▶ Task description:
For each line below that contains the word "agent", return that line.

▶ Data for analysis:

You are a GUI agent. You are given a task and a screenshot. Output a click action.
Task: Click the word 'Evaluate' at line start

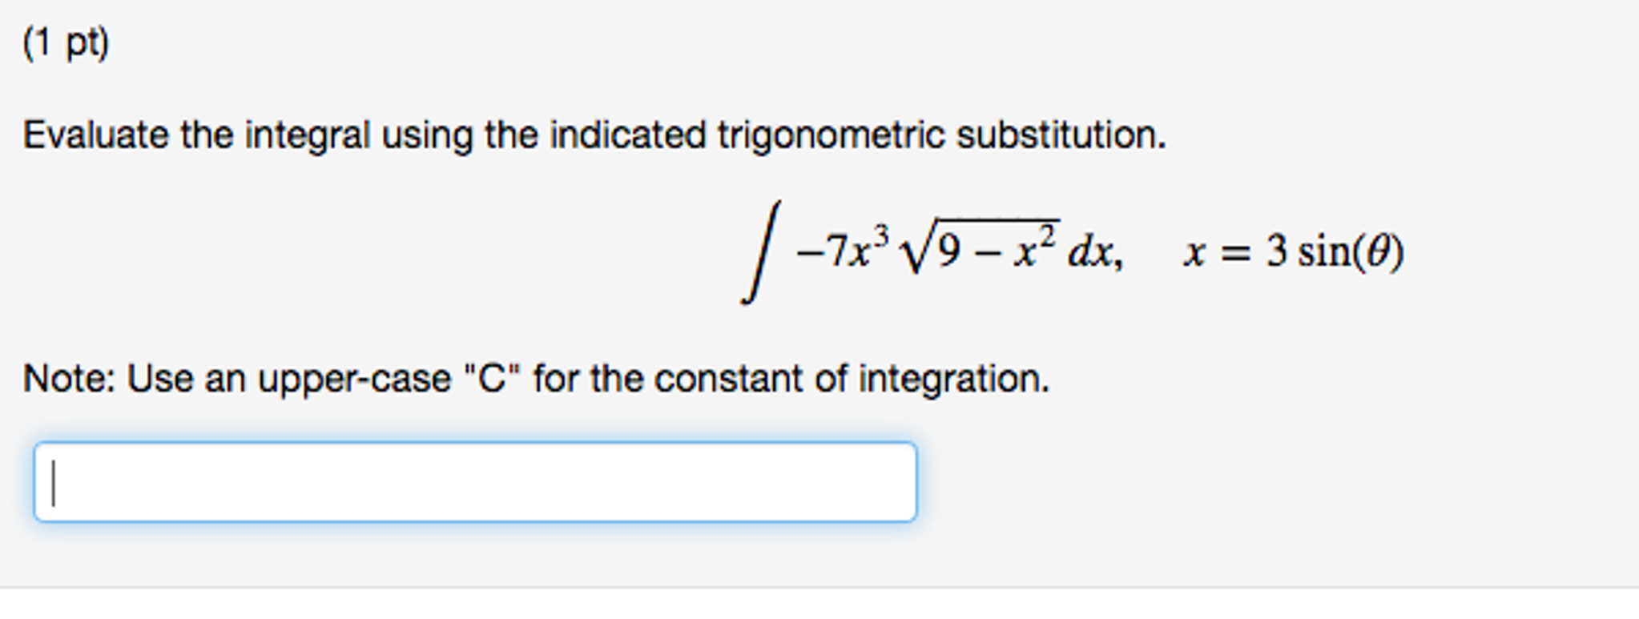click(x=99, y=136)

==

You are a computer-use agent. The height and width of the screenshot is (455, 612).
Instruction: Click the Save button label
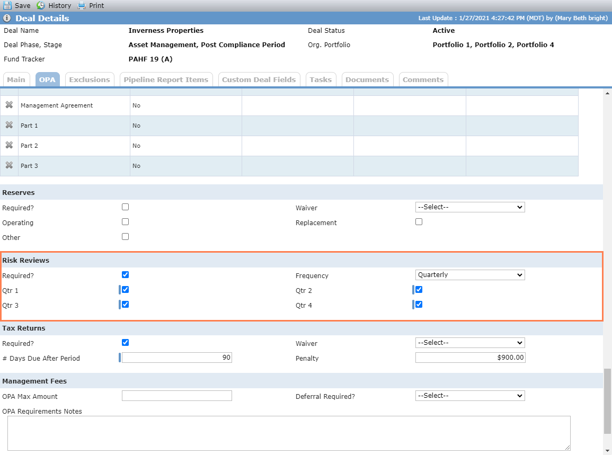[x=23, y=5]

==

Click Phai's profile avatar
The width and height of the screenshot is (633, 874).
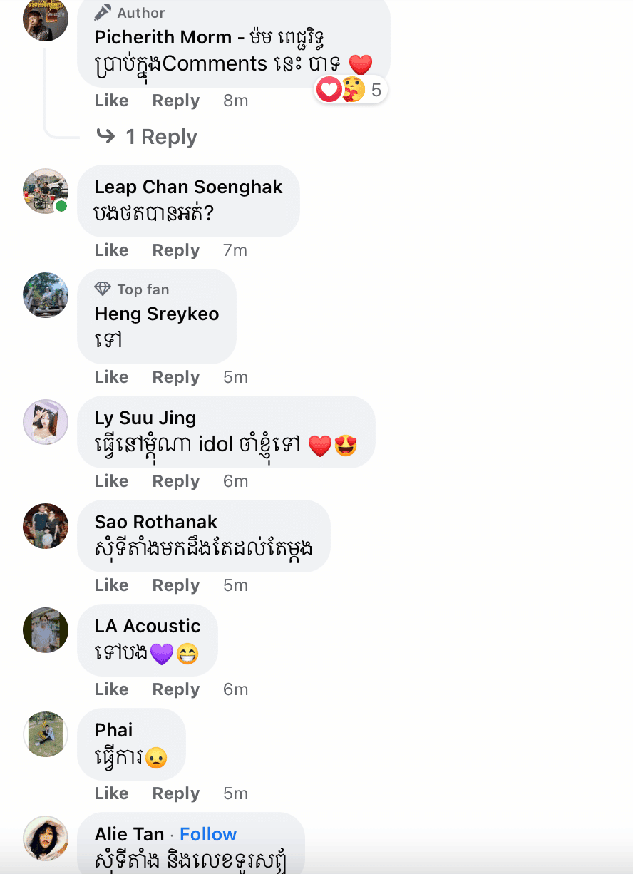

▶ Solution:
You are a GUI agent. You are given a task and a screenshot. Output a click action.
You are a computer-use agent. The height and width of the screenshot is (455, 612).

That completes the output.